Segunda-feira, 18 de Maio de 2026
Escrevemos-vos do norte de Moçambique para partilhar a alegria e os desafios do nosso serviço missionário, que só é possível graças às vossas orações e ao vosso apoio contínuo e precioso. Estamos a concentrar as nossas energias em projetos de promoção em vários campos: alfabetização, formação para mães e jovens, autossuficiência e economia. [Maria Augusta, Ilaria e Federica]
Maria Augusta é a protagonista do trabalho com os alunos da escola primária que têm sérias dificuldades de escrita e leitura. Duas vezes por dia, acolhe sobretudo meninas que, durante um par de horas, aprendem e consolidam o que não conseguem fazer em três horas de aula numa turma de cem alunos. Ilaria dedica-se à formação económica, um aspeto importante num contexto cultural que desconhece o conceito de poupança e onde a tradição é gastar imediatamente o que se ganha; um trabalho de paciência, sabendo que não se podem colher os frutos esperados a curto prazo. A Federica dedica-se à formação dos jovens, porque eles são o futuro deste país. Se até há pouco tempo eram os protagonistas dos incêndios na savana e dos bloqueios de estradas devido à insatisfação política, hoje, com eles, aposta-se na interiorização de valores como a paz, a preservação do ambiente e a possibilidade de pensar e projetar com criatividade um futuro melhor.
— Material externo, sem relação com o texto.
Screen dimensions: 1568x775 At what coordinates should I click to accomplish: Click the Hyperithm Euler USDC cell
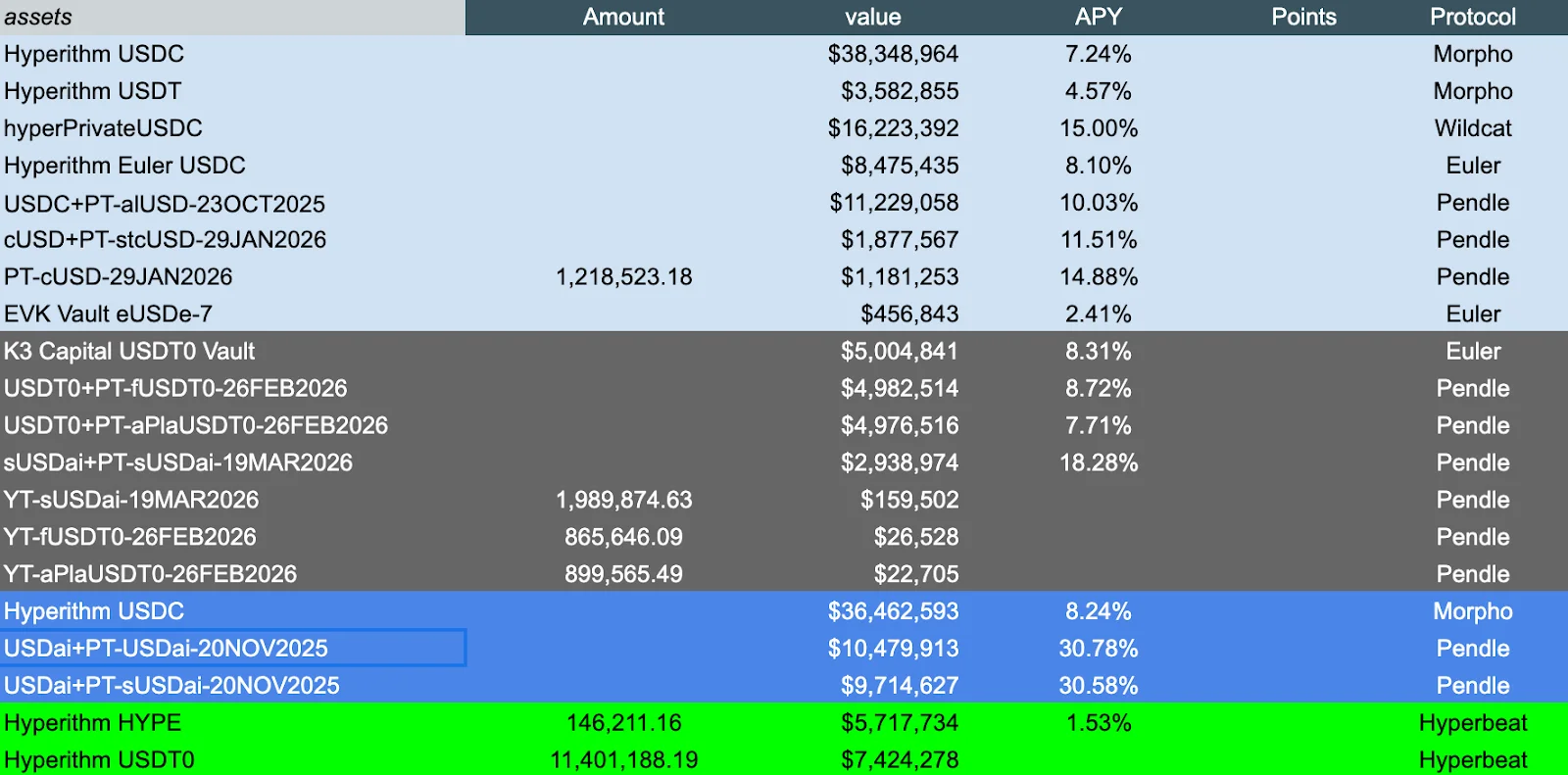coord(124,166)
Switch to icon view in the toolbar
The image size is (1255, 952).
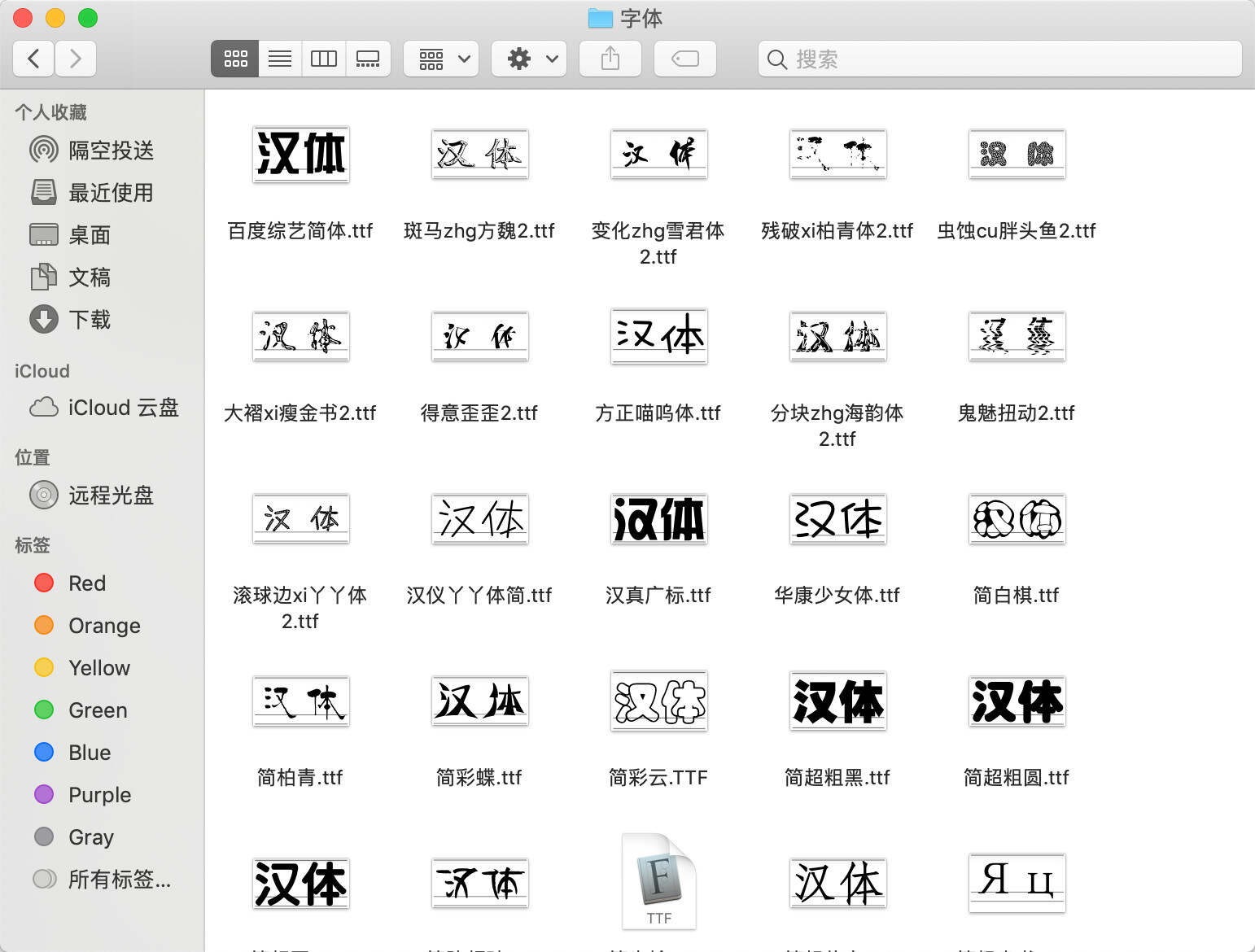coord(234,58)
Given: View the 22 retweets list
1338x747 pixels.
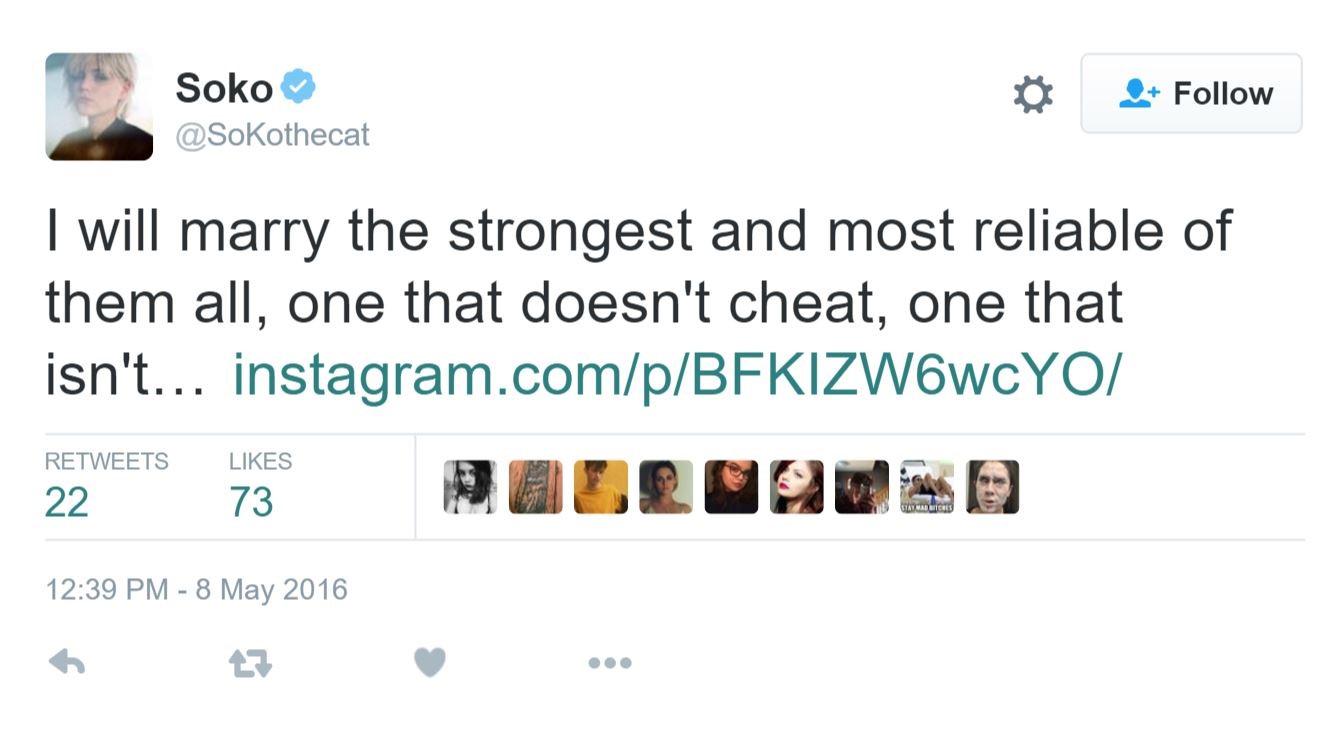Looking at the screenshot, I should 67,501.
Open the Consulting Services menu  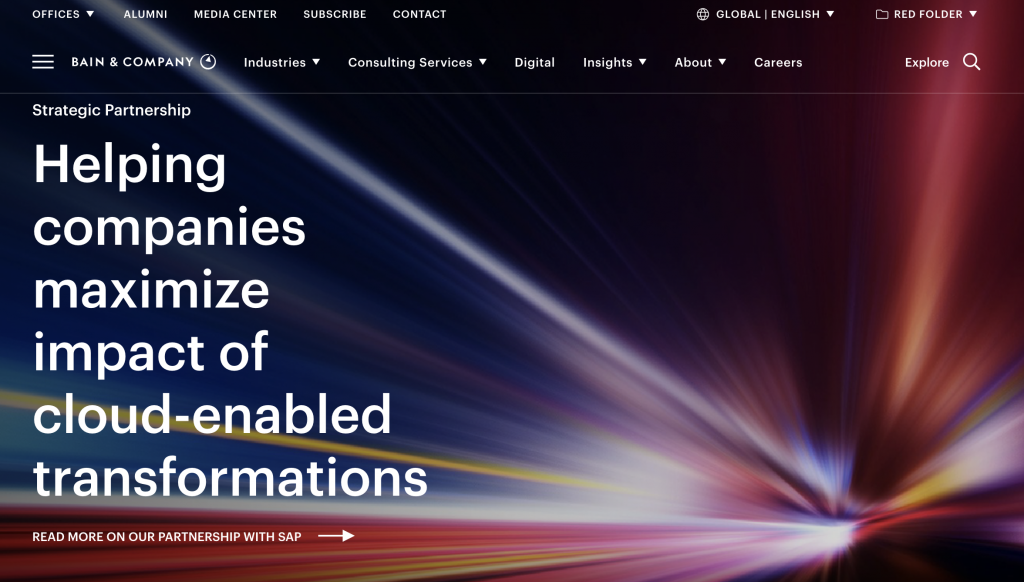click(417, 62)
Os desafios que enfrentamos são bastante árduos: a pobreza e a destruição provocadas por um ciclone, como aconteceu recentemente, não se apagam com um simples golpe de esponja, mas acreditamos que construir nas pessoas e com as pessoas pode trazer resultados positivos. Por isso, empenhamo-nos todos os dias em trabalhar para transformar a vida das pessoas através da formação prática e da educação. Na escola secundária de Carapira, oferecemos também uma formação intensa nos valores humanos e evangélicos; o ensino inclui uma parte teórica e outra prática. Além disso, esforçamo-nos para que estes 250 alunos, que vivem longe das suas respetivas comunidades, não percam a formação catequética.
Fazemos isto todas as sextas-feiras, percorrendo com eles um caminho anual enriquecido por retiros e saídas, encontrando experiências de vida. Estamos felizes por participar também no dinamismo das 99 comunidades de Carapira; a paróquia inclui, além do centro, cinco regiões e 21 zonas pastorais. O que nos propomos realizar é tornar as pessoas o mais autónomas possível na sua gestão. Estamos extremamente convencidas de que não é dando coisas ou dinheiro que resolvemos as situações. É claro que a ajuda prática também é necessária, mas, se não for apoiada por formação e por um percurso de consciencialização, torna as pessoas dependentes. Todas nós procuramos não dar origem a injustiças num país que já viu muitas e partilhar, com elas, a nossa vida quotidiana. O contexto é difícil: corrupção e discriminação de todo o tipo e poucas possibilidades de trabalho.
Tudo isto contrasta com os muitos recursos de matérias-primas que, em vez de serem riqueza para Moçambique, se tornam interesse de países estrangeiros, incluindo a Itália. Em Nampula, a uma hora de nós, ainda existem campos de refugiados onde vivem aqueles que fugiram do terrorismo de origem islâmica ainda em curso em Cabo Delgado. Uma violência produzida não tanto por razões religiosas, mas sim pelo controlo do território. Envolvemo-nos na nossa realidade com base num discernimento comunitário. E a resiliência do nosso povo incentiva-nos a continuar a fazê-lo. Atualmente, estamos a acompanhar o projeto de combate à desnutrição, ajudando 40 mães a cuidar dos seus filhos que, de outra forma, correriam o risco de morrer por falta de comida. Planeámos também a remodelação da cozinha da escola secundária, que se encontra em grande precariedade, sobretudo devido às consequências de anos de fumo. Uma degradação que tem repercussões na saúde dos alunos e do pessoal escolar. Estamos gratos a todos aqueles que contribuem para a nossa atividade, moral e materialmente. Partilhem assim a obra de testemunho e de amor que nos ajuda a transformar a nossa vida e a das pessoas que nos acolheram.
Muito obrigada (Obrigada, em português)!
Koxukhuru vanjene (Muito obrigada, em língua macua)!